In an interview with the Dir. of Med-Surg/Oncology on 12/30/2103 at 11:40am, the Dir. stated that turning should be charted every two hours if it was ordered even if the patient can turn on their own, it should still be documented. The findings that there were no documentation for both SP#6 and #9 on turning the patients as ordered by the physician was confirmed with the Director of Med.Surg/Oncology.
(4). Clinical record review of SP#7 conducted on 12/30/2013 showed that the patient was admitted to the facility on 12/27/2013 with a diagnosis of DKA (Diabetic Ketoacidosis). According to the ED Nurse Notes, the patient has an open wound to the left upper extremity, drg (dressing) applied to affected area. The Wound Care Notes on 12/27/2013 at 16:47 stated, that the Pt (patient) was seen for left arm wound present on admission. The wound measures L (length) 45cm (forty-five centimeters) x W (width) 3.5 (three point five) cm x D (depth) 0.5 (zero point five)cm. The wound bed is necrotic and yellow. It is recommended that a multidisciplinary approach to wound healing be adapted. Review of SP#7's Interdisciplinary Care Plan that was started on 12/29/2013 revealed that the section on Skin Integrity was not initiated or updated to reflect care of the patient's wounds.

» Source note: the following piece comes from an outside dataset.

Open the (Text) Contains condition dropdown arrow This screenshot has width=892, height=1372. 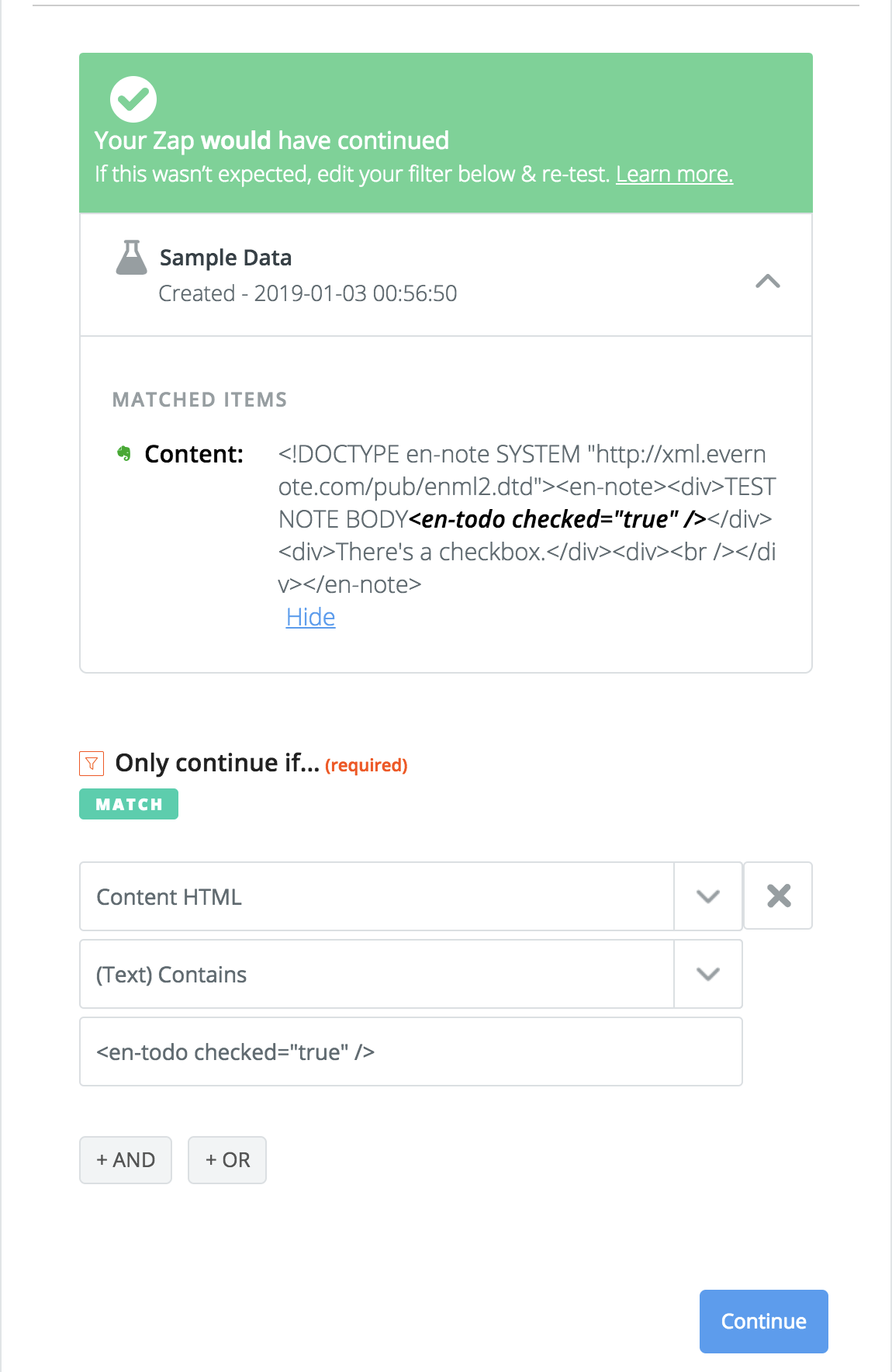[x=708, y=974]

In an interview with the Director of Medical-Surgical/Oncology (Dir.) on 12/30/2103 at 12:22 pm, the Dir. stated that the care plans should be updated every shift. The nurses update the care plans by dating and initialing the plan beside the patients' problems that have been identified. The findings were confirmed that there was failure to ensure that the nursing care plans are maintained accurate and current.